About this exercise
In the following listing, find the lines containing "Open" and report them.
• • •
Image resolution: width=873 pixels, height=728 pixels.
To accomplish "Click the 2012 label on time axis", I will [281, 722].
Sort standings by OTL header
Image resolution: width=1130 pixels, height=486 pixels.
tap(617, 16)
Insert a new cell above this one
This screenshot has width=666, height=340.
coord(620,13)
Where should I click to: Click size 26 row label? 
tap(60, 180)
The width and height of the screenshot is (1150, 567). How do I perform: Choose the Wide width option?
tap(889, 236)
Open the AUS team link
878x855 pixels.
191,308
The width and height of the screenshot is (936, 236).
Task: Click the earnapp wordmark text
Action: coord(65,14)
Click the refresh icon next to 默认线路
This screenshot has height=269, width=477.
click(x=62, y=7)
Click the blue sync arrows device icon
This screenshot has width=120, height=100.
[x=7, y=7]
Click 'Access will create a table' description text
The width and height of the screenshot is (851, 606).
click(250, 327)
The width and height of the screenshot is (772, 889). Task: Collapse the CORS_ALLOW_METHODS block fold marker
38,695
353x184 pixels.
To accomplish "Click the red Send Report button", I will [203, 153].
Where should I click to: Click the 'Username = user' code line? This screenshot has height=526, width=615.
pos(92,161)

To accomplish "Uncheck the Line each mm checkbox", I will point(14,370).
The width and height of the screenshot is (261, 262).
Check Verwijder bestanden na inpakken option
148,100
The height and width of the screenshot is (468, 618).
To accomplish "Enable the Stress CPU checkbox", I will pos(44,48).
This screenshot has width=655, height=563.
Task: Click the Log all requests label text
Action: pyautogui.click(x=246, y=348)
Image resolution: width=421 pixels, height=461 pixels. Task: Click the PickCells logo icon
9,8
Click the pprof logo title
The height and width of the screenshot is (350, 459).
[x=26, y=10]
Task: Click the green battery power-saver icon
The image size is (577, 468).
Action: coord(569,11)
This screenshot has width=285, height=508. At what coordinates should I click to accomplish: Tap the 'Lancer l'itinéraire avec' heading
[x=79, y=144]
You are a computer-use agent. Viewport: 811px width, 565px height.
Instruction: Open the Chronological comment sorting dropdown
• • •
Answer section
Open the AUS team link
Instruction: Open the Chronological comment sorting dropdown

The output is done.